The others shown here are all in just Red Heart acrylic yarn. Since they're donated, you don't know how someone will care for it, and the decision was made to try to use easy care yarns unless someone donates some other nice yarn, and then an attempt will be made to make sure the recipient understands the care requirements.

Here are 3 more, and I didn't get a photo yet of the last one. I'll give you my pattern for the ruffle-edged ones. It is a knit and crochet combination.

Ruffle Shawl in Knit & Crochet

3 skeins Red Heart Super Saver yarn, or equivalent worsted weight yarn.
Size 11 knitting needles
Size 11 (L) crochet hook

CO 42 stitches
Row 1: K10, (yo, K2tog) 3 times. Repeat sequence twice, end K10.
Row 2: K3, P to last 3 st., K3.

Repeat these 2 rows for desired length of shawl body.
BO on Row 2.

Without breaking yarn, begin to crochet edging around shawl.

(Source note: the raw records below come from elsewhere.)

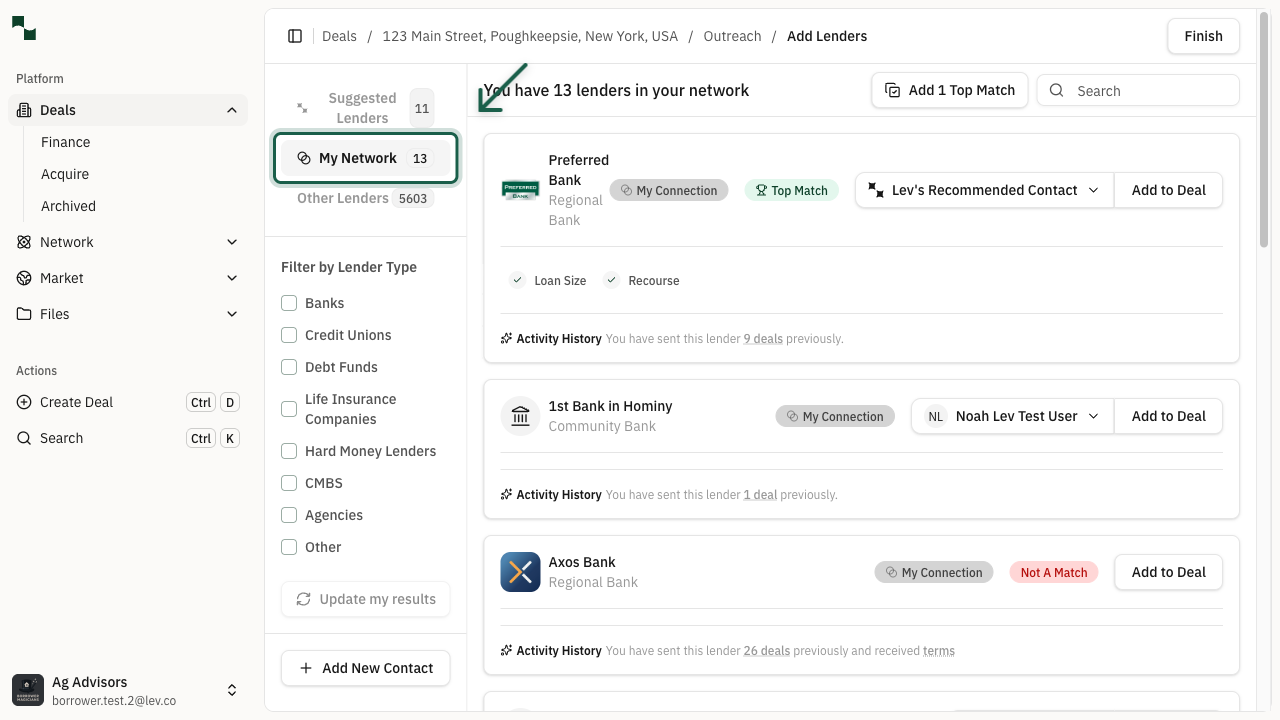The height and width of the screenshot is (720, 1280).
Task: Select the Search magnifier icon in Actions
Action: 24,437
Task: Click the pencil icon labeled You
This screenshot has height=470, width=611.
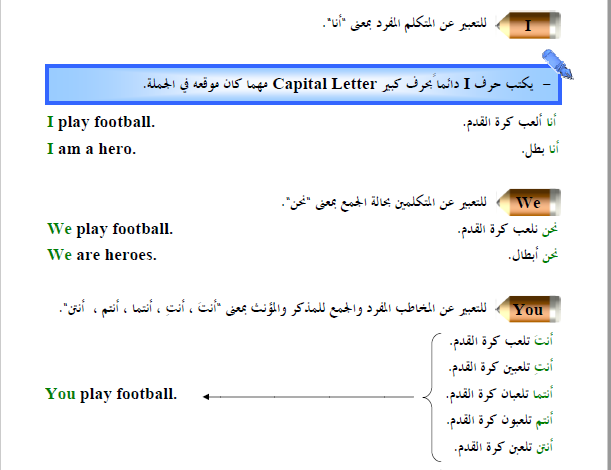Action: [528, 309]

1st Round: DC in corner stitch, chain 2 (or 3 depending on what looks best, and is not tight), skip one, DC in next stitch. Repeat around, making 3 st at corners with ch1 between, to make a nice turning. Slip st to join to beginning. **Be sure to make ch spaces match the yo columns of the knitting, with DC matching the K2tog columns for the best look.**

2nd Round: Single crochet into the spaces created by the chain 2 (or 3) stitches, making 3 in each space between the DC in the previous row. Space them nicely, making more or fewer as is called for by your yarn. This will give you a nice solid edge to work your ruffle.

3rd Round: (Ruffle Round) Triple crochet into each SC in previous round, ch3 between each triple. Join to first tr. when you get around, and fasten off.

This makes a fairly wide edge, and does use a fair amount of yarn, so be prepared.